But if they are the winners, who are the losers in this system? I missed the stories about those who, either through talent or hard work or both, have risen to the top and can command high salaries, only to find themselves traded for no other reason than “inefficiency in the system.” We’re not necessarily talking about players who have stopped producing either. Where are Lewis’s tales about the shock of being a star one week and finding yourself on the trading block the next? No heart-warming human interest there – to Lewis (and Beane), those guys are like overpriced stocks, to be unloaded before their value starts to decline. No matter how much these players have contributed to the team, or how much we fans have come to like them, no matter if they are still performing at a high level, evidently once they get that oversized paycheck, it’s time to start thinking of how best to cut them loose. The movie is actually much better about this aspect than the book. It goes a long way towards humanizing Beane, who appears somewhat callous in the book, by showing that he acknowledges this fact and tries to rationalize it – “They’re professionals,” Brad Pitt says, “they can handle it.”
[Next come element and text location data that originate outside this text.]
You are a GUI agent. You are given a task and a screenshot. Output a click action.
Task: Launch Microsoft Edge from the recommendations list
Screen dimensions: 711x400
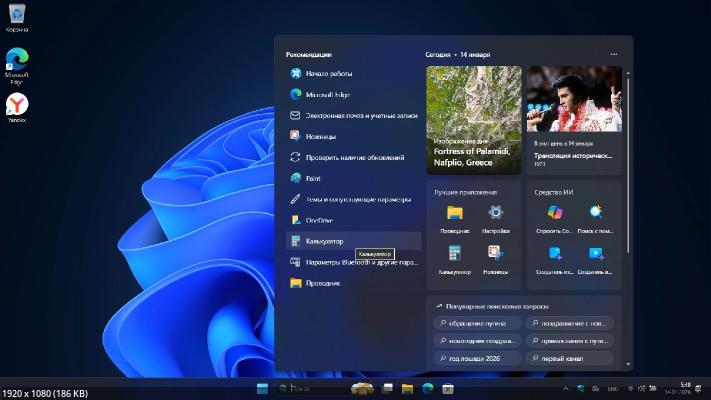[x=328, y=94]
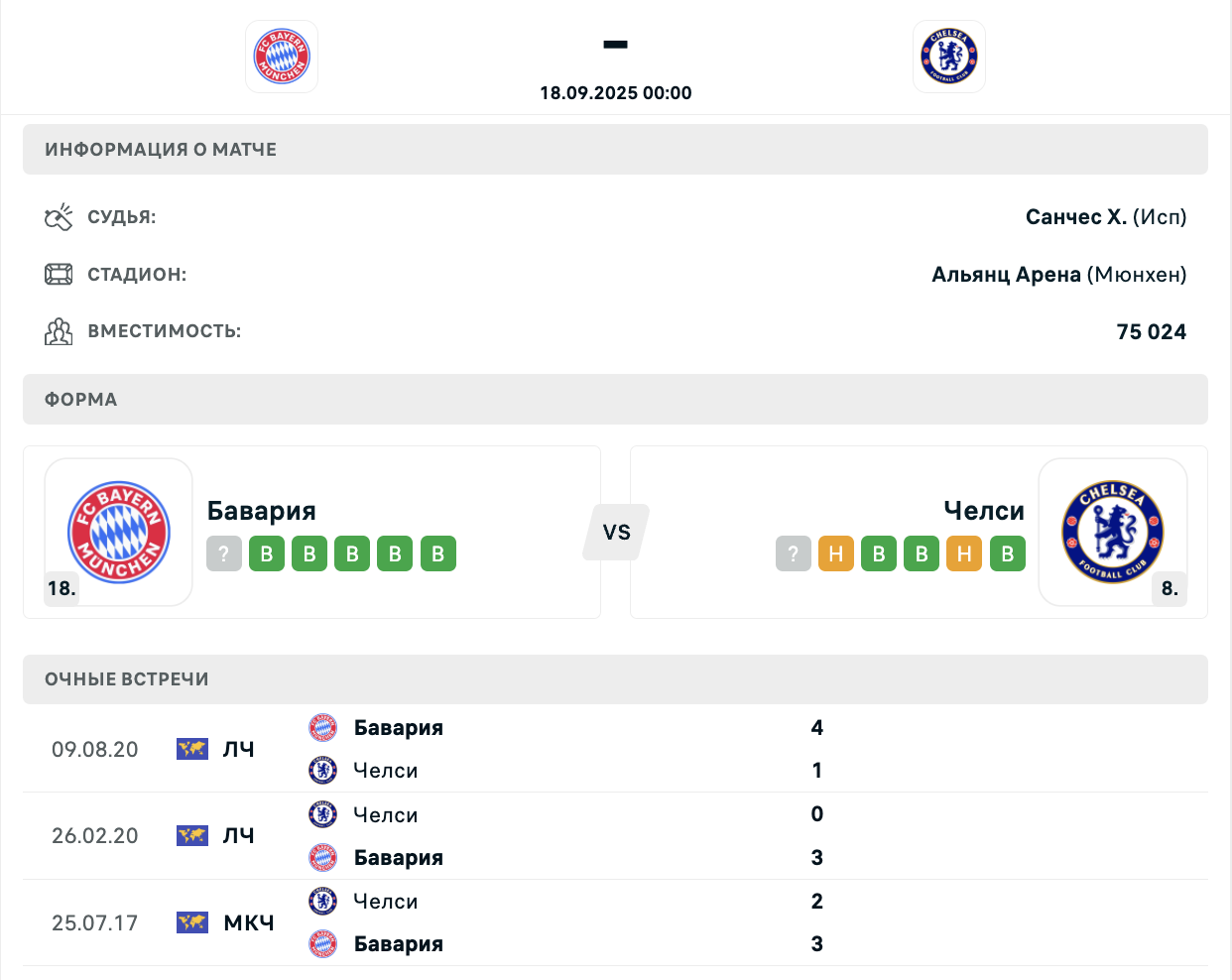Click the referee whistle icon
This screenshot has height=980, width=1232.
(59, 217)
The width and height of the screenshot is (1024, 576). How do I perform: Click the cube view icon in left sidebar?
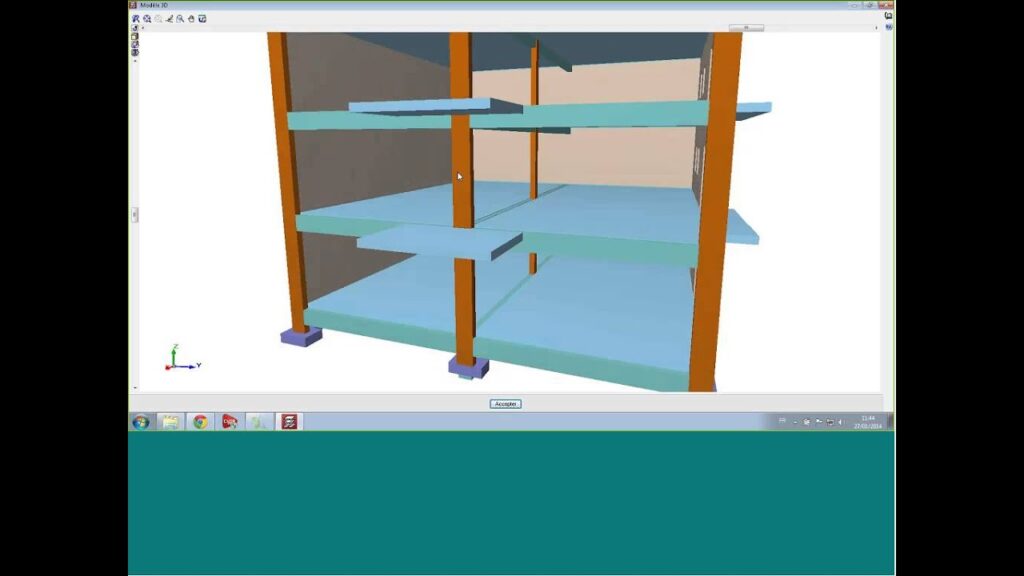click(135, 37)
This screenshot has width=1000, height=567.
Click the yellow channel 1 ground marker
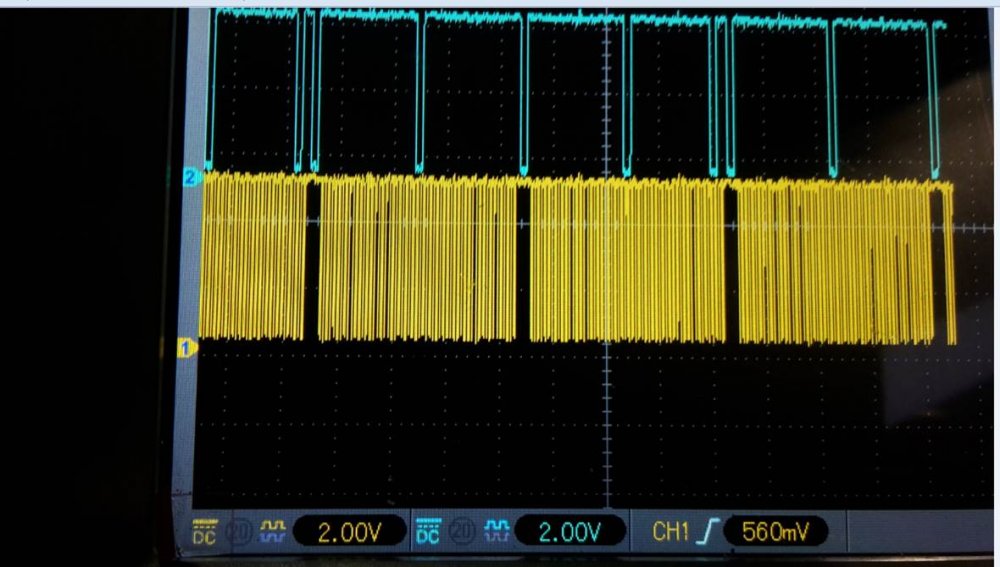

Many reviewers praise Moneyball for the business lessons it contains. Of course there are useful tips such as – “don’t accept something just because that’s the way we’ve always done it,” and “it pays to think outside the box,” and “dare to be different” – all commendable. At the same time, it should be kept in mind that the advice given in Moneyball pertains best to organizations like the Oakland A’s: undercapitalized firms that are forced to compete with the big boys. The book shows you how to punch above your weight for a while – but is not a formula for on-going success. As Beane himself puts it, “When you have no money you can’t afford long-term solutions, only short-term ones.” He didn’t manage his team this way because he liked to, but because, given his budget constraints, he had little choice. I worry that the chief lesson CEO’s will take away is: In the name of rationality, it’s okay to treat your employees as though they were members of your fantasy team. The movie makes it explicit that this is one reason Beane does not like to watch his team play – if he did, he might form an emotional attachment to some players he’s inevitably going to trade away. The other reason being: superstition – his presence might jinx the team.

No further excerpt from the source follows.